Daily, use the ABCDE method to triage by consequence. Start with A‑1 and refuse to touch B while A exists. Single‑handling A‑1 builds momentum and trains your brain to love finishing. The “Back‑to‑Work” cue is a small, repeatable nudge that rescues minutes you’d otherwise lose to drift. This is less about squeezing time, more about protecting value.
Write down your weekly tasks, identify your Big Three by asking what truly creates 90% of your value, and compute your hourly rate so you can stop doing or delegate the low‑value items. Each morning, label tasks A through E, start with A‑1, and single‑handle it, using a Back‑to‑Work cue whenever you drift. Keep the system light and repeatable. Try labeling tomorrow’s list tonight.
What You'll Achieve
Internally, shift from busyness to value‑creation mindset. Externally, finish A‑level work consistently, delegate low‑value tasks, and increase results per hour.

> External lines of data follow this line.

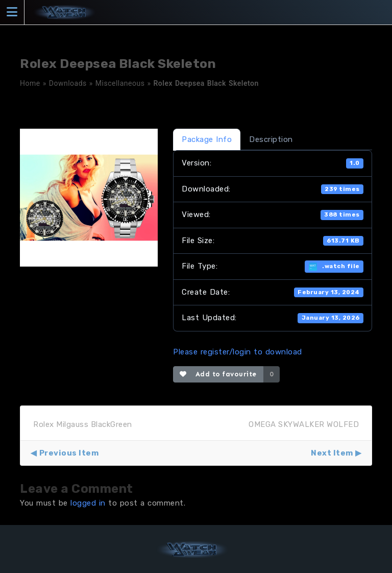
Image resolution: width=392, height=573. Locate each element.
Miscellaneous (120, 83)
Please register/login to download (237, 352)
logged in (88, 503)
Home (30, 83)
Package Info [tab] (207, 139)
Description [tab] (271, 139)
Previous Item (69, 453)
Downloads (68, 83)
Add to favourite (218, 374)
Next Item (332, 453)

Find and protect your Big Three
List everything you do weekly
Capture all tasks, from emailing to deep work. Seeing the whole load exposes waste.
Ask the value question
For each task, ask, “If I could do only three things to create 90% of my value, what are they?” Circle your Big Three.
Price your time
Compute your hourly rate (annual income ÷ 2,000). Stop doing or delegate tasks below that rate when possible.
Plan ABCDE each day
Label tasks A–E by consequence. Start with A‑1 and single‑handle it. Don’t touch B while A exists.
Install a Back‑to‑Work cue
Use a simple phrase or alarm that snaps you out of drift. Repeat it whenever you’re pulled into low‑value activity.
Reflection Questions
- What are my Big Three, honestly?
- Which low‑value tasks am I clinging to, and why?
- What Back‑to‑Work cue will I use today?
- How will I measure value, not motion, this week?
Personalization Tips
- Manager: Big Three are hiring decisions, key client strategy, and coaching top performers. Delegate reports and automate scheduling.
- Student: Big Three are focused study blocks, active recall practice, and weekly review. Cut low‑yield highlighting.
- Freelancer: Big Three are prospecting, proposal writing, and deep project work. Limit admin to set windows.